Not now, but if the current trend continues, the Chinese will be the only ones that make heavy duty weapons. WE couldn't start up production facilities fast enough if they decided to invade us.
We make tanks, ships, subs, missiles, guns, bullets, transporters, bombers, nukes, fighter jets, ICBMS and lasers here. That will not change. And ours will sink or destroy the chicoms versions of these very quickly.
Another one who spouts off "Buggy Whip". Again, stoplistening to Limbaugh and stop reading the WSJ op ed pages. How many times does this have to be explained. When autos replaced horse and buggys, the workers who made buggy whips simpily used their skills to start makings cars. There was little, if any retraining required, it was basically a lateral move.
"Are you saying that Romans were in the same economic system than Spanish? Yet the same general rule applies."
I'm saying no one, even during the 'globalization' of the early 20th century, was in a comparable scenario. So, no, the same general rules don't really apply. We don't have to take from someone else to grow our economy. There isn't a finite global GDP pie. We aren't a tiny population militarily subjugating our far-flung lands and drawing revenue from them. For every 'similarity' you can cite, it can either be reduced or off-set by a long line of differences.
Ask a person responsible for production if he's ever seen a product that couldn't be produced as designed. Ask someone responsible for maintenance what good design is.
There is a certain amount of feedback that goes on between production and design that is essential to innovation.
He sure did a number on the steel industry back in the 70's and 80's. Ask the average LTV retiree how he likes his pension these days.
I work in R&D for a multinational manufacturer.
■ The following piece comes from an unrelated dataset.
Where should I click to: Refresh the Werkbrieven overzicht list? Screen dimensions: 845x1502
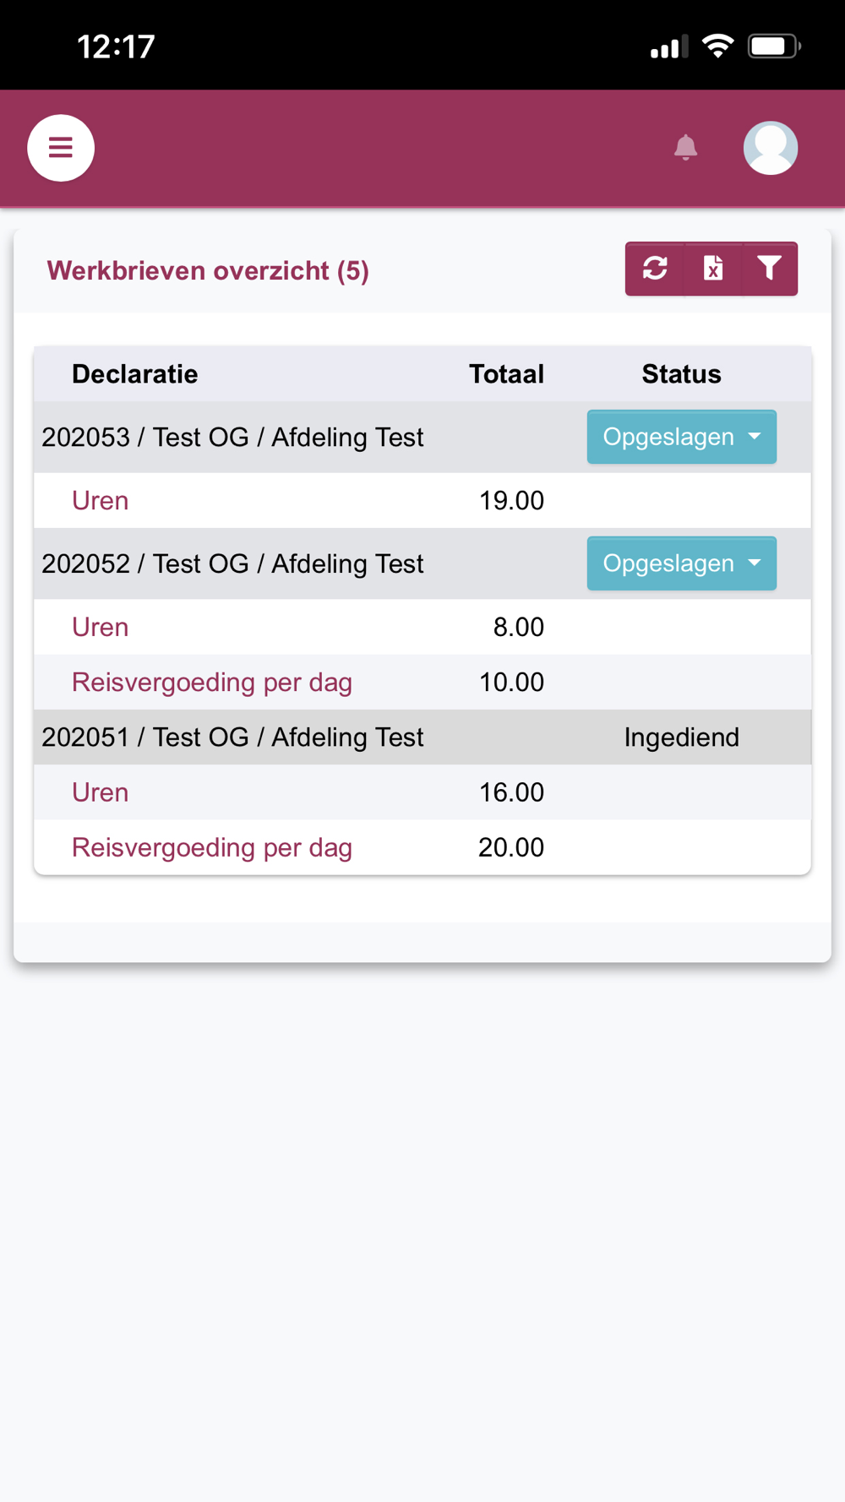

Our R&D site was inside our most productive plant in the U.S. and we had a great relationship with engineering and production. When they closed the plant and shipped manufacturing to Mexico, quality took a big hit, but we made more money with a 50% yield there than a 98% yield here. The problem came when R&D needed to give engineering support for operations in Mexico. It took me almost 2 years to get something done that would have been a 3 week project because of the pure incompetence of the Mexican facility to follow simple instructions. They do things in a way that's easy for each individual department without regard to the downstream effect on the rest of the operation. For R&D development, they basically did what they wanted and ignored the entire protocol. That meant doing things over and over and over. The article is spot on. No manufacturing here, then R&D gets disconnected from reality.
You have no idea what you're talking about, IMO.
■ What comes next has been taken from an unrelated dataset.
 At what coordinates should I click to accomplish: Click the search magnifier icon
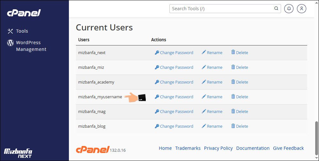[276, 9]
Creating ready, willing and able consumers will have more positive results for our economy.
I recently read that 100% cashmere sweaters made in China are only $22.00.
I guess to your way of thinking, that means all the people in our soup lines will be warmer wearing one.
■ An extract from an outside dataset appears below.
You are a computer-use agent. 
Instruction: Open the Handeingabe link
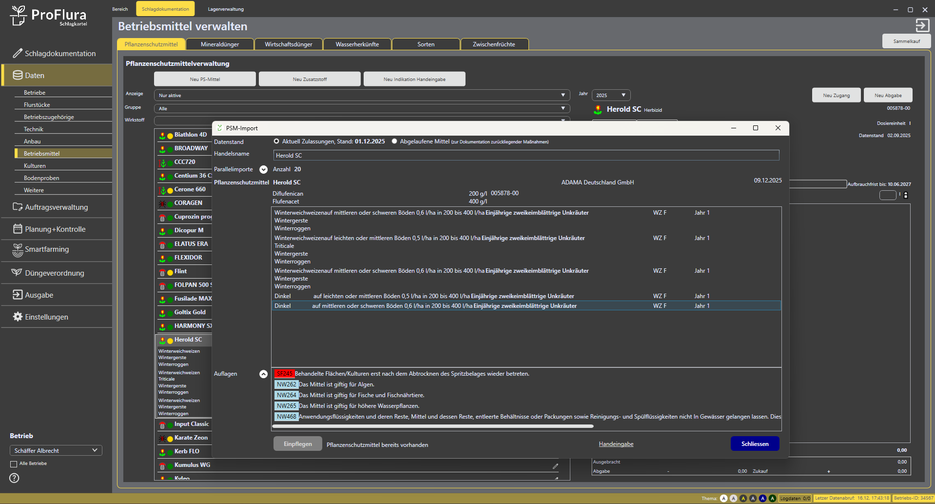point(616,444)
You think that there is little market for subway cars? I think you're mistaken.
Yep.
They probably never even read it.
"The last company I did drawings for, sent their drawings to China, who sent back the parts to here, where this company hired all temps to assemble the parts at less than $10 an hour, to then send the parts back to China for final assembly into refrigerators for resale in the U.S.!!"
The Chinese have zero respect for intellectual property. The time will come, when they beat you to market with a knockoff of your own product. I hear it time and again from my customers who are sourcing in China. In certain instances, it's gotten so bad that the knockoff is perceived as the original.
Yep. Hysterics about "shipping our good highpaying jobs overseas" was a plank in the Walter Mondale platform, 1984.